248 So. 3d 299
La.2018Background
- In 2014 the Louisiana Legislature approved SCR 55 as the 2014–2015 Minimum Foundation Program (MFP) formula adopted by BESE; SCR 55 explicitly applied La. R.S. 17:3995 to provide state and local MFP allocations to New Type 2 charter schools.
- Plaintiffs (Iberville Parish School Board and Louisiana Association of Educators) sued, alleging SCR 55 unlawfully diverts MFP funds constitutionally allocated to parish and city school systems to New Type 2 charter schools and improperly uses locally dedicated tax revenue.
- The district court upheld SCR 55; the court of appeal reversed, holding New Type 2 charter schools are not “public schools” for constitutional MFP purposes and that SCR 55 unconstitutionally diverts funds.

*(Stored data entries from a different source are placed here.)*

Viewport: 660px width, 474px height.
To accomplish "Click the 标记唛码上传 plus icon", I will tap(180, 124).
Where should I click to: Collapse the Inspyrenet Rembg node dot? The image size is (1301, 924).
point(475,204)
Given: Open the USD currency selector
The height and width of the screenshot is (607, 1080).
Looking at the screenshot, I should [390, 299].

- The Louisiana Supreme Court granted review to decide whether the constitution bars allocation of MFP state or local funds to New Type 2 charter schools and whether use of local tax revenue violates constitutional tax-dedication rules.

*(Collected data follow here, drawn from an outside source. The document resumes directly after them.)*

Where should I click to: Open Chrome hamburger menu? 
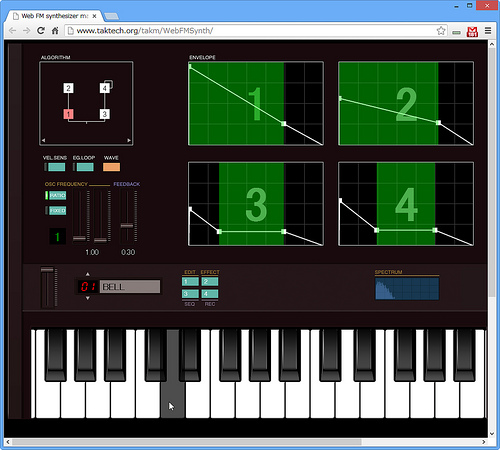point(488,31)
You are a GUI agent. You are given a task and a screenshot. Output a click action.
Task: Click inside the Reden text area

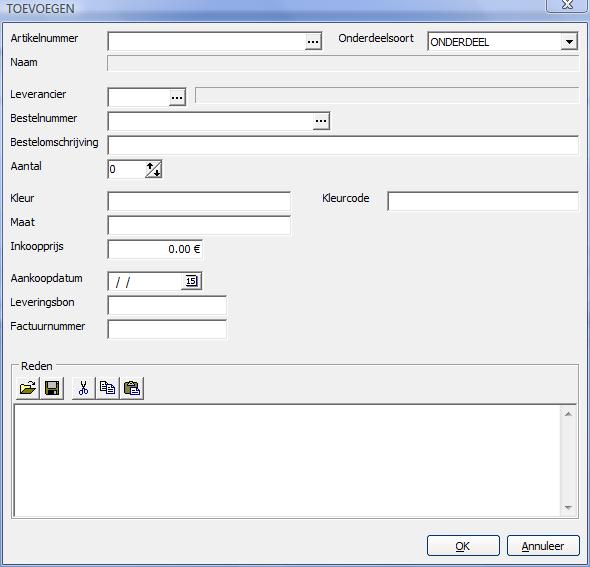(x=287, y=461)
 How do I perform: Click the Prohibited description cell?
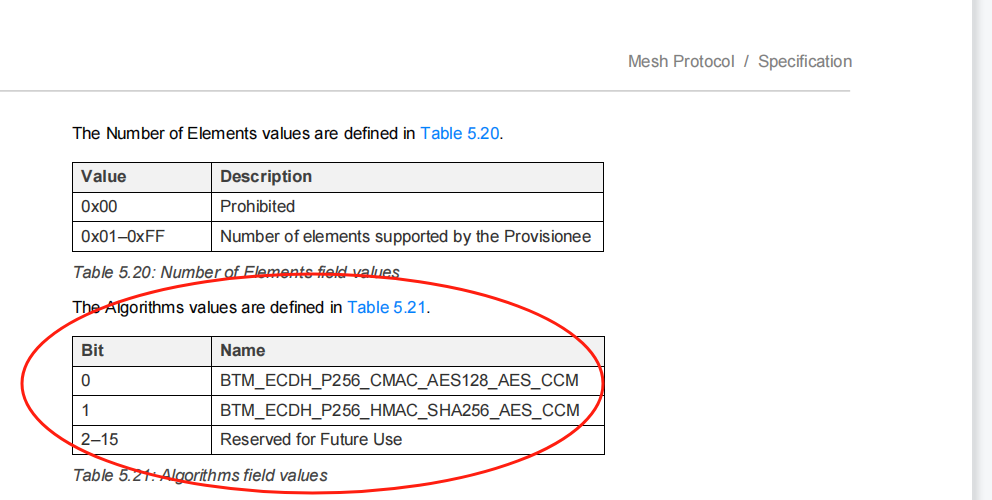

- The Supreme Court held (majority) New Type 2 charter schools are public schools for MFP purposes and that SCR 55’s application of the MFP formula to those schools does not violate Article VIII, §13(B) or §13(C); it reversed the court of appeal.
Issues
| Issue | Plaintiff's Argument | Defendant's Argument | Held |
|---|---|---|---|
| Whether New Type 2 charter schools are "public schools" under Art. VIII, §13(B) | MFP funds may only be allocated to parish and city school systems; New Type 2 charters are outside those systems and thus cannot receive MFP funds | Charter schools are statutorily defined as independent public schools; BESE’s MFP formula may fund all public schools, including New Type 2 charters | New Type 2 charter schools are public schools for MFP purposes; plaintiffs failed to prove a constitutional prohibition on funding them |
| Whether SCR 55 diverts MFP funds in violation of Art. VIII, §13(B) by allocating state/local MFP shares to New Type 2 charters | SCR 55 diverts funds constitutionally mandated for parish/city systems to independent charters | BESE and legislature have authority to develop/approve MFP formula; allocation to public charters does not violate the constitution | Applying the MFP formula to New Type 2 charters is constitutional; reversal of appellate court’s declaration of unconstitutionality |
| Whether allocating local, dedicated tax revenue to New Type 2 charters violates Art. VIII, §13(C) (tax dedication/vested-improvements concerns) | Local taxes (voter-approved dedications) were intended for parish/city school systems and cannot fund charter schools whose facilities may vest in private foundations | Local taxes are inputs to the local cost allocation calculation; SCR 55 does not transfer actual tax receipts to charters but allocates MFP on a per‑pupil basis; inclusion of local revenue in formula is permissible | Use of local revenue in the MFP allocation to public New Type 2 charters does not violate §13(C); tax-dedication language does not bar calculating local support per pupil for charters |
Key Cases Cited
- Louisiana Federation of Teachers v. State of Louisiana, 118 So.3d 1033 (La. 2013) (held diversion of MFP funds to nonpublic schools was unconstitutional; court did not define full scope of "parish and city school systems")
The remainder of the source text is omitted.